> **Problem statement**
Switch "INTERPOL" to "Interpol" in the passage below, starting at the words "It is from this" and stopping after "transnational organized crime.".

> **Provided passage**
--- Start ---
For heaven’s sake, don’t take me for a pessimist. On the contrary, like Turkish Muslim cleric living in self-exile in the U.S., Fethullah Gulen, whose faith-linked name, Mustafa, the world is not told much about (and I don’t know why?), I can dare stand by his quote and say: “I have never lived without hope.”
All the same, the world we live in is a world of crimes. The Romans left behind a saying: “Natura humana ad mala inclinatur” – meaning human nature is inclined to bad actions. Christians of all denominations in the famous prayer of “Our Father Who art in Heaven…” beseech the Almighty God to save them from temptations and deliver them from all evil. Seven out of the God’s Ten Commandments are “don’ts”.
So, in a way, we are not supposed to be shocked by crimes but rather by circumstances in which they are committed and by whom. It makes a sad experience to find a policeman in an armed robbery gang just as it is a shame for a certified professional accountant to be found “guilty” of forging a payment document. How shameful distasteful is it to learn about child abusers among the clergy fraternity? This is a shameless behaviour in society.
It is from this very perspective that a revelation by the latest Stockholm Centre for Freedom (SCF) report linking the International Criminal Police Organization (INTERPOL) with the government of Turkey transnational repression should attract more than a just a frown from the faces of the international community members.
Here we have the INTERPOL – don’t worry about the full name because this is not an acronym; it’s a telegraphic address. This world’s largest international police organization with 194 member states, and non-governmental, works to prevent and fight crime through enhanced cooperation and innovation on police and security matters, including counterterrorism, cybercrime, counternarcotics and transnational organized crime.
Chronicles have it that It operates under its own constitution adopted six-and-half decades ago “[t]o ensure and promote the widest possible mutual assistance between all criminal police authorities within the limits of the laws existing in the different countries and in the spirit of the Universal Declaration of Human Rights.” So, if the INTERPOL ‘super structure’ is supported by any pillars, international human rights laws constitute Column Number One. This clearly defined in Article 2.
--- End ---
> **Entries supplied**
--- Start ---
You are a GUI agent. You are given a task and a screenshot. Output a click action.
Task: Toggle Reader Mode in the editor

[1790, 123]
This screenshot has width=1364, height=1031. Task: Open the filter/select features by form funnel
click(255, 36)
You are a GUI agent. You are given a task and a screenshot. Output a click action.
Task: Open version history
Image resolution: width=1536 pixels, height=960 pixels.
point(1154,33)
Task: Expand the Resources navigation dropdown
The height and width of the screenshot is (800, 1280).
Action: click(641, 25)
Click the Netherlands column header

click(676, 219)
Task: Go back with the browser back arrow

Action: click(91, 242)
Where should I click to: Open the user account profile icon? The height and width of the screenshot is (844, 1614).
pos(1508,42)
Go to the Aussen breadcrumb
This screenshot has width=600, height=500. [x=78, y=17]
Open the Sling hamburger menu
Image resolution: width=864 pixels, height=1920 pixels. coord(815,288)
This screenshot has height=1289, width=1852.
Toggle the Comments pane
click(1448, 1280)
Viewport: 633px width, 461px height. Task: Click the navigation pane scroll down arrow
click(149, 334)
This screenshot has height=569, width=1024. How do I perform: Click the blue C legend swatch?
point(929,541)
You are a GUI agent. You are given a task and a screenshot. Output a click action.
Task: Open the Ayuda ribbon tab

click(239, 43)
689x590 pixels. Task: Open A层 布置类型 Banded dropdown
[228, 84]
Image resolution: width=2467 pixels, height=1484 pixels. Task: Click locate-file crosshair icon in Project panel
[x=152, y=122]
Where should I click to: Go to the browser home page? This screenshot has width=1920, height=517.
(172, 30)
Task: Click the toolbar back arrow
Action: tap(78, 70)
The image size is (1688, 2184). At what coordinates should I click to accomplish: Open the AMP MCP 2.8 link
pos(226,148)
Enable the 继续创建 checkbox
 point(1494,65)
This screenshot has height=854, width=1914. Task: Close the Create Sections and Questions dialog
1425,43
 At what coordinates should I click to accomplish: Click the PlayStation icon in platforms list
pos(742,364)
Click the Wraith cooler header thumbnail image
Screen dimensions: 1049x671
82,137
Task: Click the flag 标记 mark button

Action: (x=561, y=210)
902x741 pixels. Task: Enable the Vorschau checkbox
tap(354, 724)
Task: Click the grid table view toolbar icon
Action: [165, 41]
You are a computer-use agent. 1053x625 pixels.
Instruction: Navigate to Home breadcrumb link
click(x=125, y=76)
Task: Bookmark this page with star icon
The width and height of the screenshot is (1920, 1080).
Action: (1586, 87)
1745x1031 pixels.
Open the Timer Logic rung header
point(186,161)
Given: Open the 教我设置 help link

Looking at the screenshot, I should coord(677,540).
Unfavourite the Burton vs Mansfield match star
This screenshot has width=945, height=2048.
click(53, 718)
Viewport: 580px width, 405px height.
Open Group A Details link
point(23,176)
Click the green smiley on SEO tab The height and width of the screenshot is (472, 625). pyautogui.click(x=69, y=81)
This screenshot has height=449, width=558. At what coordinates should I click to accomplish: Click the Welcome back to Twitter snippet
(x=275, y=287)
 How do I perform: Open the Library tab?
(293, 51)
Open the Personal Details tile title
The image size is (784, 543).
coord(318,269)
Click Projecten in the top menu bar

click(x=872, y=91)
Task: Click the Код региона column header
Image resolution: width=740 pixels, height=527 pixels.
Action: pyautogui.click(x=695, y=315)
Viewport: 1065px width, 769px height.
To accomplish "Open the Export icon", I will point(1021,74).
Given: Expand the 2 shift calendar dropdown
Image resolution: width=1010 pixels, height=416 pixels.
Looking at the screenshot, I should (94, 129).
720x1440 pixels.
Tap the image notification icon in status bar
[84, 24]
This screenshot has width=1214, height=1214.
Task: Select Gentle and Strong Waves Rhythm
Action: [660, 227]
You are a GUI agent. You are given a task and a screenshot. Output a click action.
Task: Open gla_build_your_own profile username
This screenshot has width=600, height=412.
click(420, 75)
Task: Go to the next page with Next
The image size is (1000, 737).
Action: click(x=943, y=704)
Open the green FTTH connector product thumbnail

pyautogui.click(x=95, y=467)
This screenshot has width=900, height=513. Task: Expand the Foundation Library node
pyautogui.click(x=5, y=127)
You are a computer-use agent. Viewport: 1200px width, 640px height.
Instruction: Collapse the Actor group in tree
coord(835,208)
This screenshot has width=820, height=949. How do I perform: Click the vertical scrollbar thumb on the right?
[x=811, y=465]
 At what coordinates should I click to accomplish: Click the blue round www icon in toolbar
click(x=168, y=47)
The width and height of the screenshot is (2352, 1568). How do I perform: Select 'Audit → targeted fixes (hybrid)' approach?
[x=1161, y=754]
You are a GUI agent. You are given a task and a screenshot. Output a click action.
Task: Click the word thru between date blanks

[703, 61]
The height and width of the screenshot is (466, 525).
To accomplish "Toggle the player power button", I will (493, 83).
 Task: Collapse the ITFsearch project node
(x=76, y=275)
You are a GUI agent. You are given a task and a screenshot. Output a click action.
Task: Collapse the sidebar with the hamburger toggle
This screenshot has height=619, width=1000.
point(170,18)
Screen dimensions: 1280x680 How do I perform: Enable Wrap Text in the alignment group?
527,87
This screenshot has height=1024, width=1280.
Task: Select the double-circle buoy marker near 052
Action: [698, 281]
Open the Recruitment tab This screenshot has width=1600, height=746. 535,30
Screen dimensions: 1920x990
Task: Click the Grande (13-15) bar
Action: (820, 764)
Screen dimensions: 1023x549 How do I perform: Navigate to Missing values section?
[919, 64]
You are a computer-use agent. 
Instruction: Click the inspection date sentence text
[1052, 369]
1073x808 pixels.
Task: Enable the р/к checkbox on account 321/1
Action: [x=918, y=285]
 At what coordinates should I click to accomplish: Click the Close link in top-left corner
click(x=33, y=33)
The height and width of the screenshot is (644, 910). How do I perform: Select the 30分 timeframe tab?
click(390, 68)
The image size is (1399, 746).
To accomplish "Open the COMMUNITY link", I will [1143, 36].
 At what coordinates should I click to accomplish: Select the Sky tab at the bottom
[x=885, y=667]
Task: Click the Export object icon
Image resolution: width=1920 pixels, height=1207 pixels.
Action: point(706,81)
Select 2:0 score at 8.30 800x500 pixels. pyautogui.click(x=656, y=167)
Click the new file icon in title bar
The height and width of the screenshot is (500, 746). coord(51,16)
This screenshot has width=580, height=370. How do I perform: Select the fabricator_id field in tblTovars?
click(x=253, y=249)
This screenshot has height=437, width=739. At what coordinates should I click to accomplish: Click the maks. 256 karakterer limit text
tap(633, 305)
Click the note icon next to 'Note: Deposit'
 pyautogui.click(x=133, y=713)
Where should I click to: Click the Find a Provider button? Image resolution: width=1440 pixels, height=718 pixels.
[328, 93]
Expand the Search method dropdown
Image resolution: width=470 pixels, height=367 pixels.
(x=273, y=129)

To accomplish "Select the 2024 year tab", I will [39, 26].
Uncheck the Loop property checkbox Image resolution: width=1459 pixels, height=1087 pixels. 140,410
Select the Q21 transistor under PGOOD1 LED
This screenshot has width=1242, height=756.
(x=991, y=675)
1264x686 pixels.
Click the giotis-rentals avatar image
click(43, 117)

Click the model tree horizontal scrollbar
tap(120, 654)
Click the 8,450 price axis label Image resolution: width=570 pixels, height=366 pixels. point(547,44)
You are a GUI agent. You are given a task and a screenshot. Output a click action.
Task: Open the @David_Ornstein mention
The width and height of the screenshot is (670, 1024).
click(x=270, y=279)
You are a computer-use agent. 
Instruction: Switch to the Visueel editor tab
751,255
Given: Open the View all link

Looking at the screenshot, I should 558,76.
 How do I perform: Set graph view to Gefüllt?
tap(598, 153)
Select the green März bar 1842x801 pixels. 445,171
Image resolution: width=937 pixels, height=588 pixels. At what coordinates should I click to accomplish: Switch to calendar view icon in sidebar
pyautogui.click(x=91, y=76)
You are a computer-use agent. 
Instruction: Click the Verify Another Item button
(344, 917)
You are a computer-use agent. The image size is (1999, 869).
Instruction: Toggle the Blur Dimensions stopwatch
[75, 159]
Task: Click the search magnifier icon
--- End ---
> **Task result**
It is from this very perspective that a revelation by the latest Stockholm Centre for Freedom (SCF) report linking the International Criminal Police Organization (Interpol) with the government of Turkey transnational repression should attract more than a just a frown from the faces of the international community members.
Here we have the Interpol – don’t worry about the full name because this is not an acronym; it’s a telegraphic address. This world’s largest international police organization with 194 member states, and non-governmental, works to prevent and fight crime through enhanced cooperation and innovation on police and security matters, including counterterrorism, cybercrime, counternarcotics and transnational organized crime.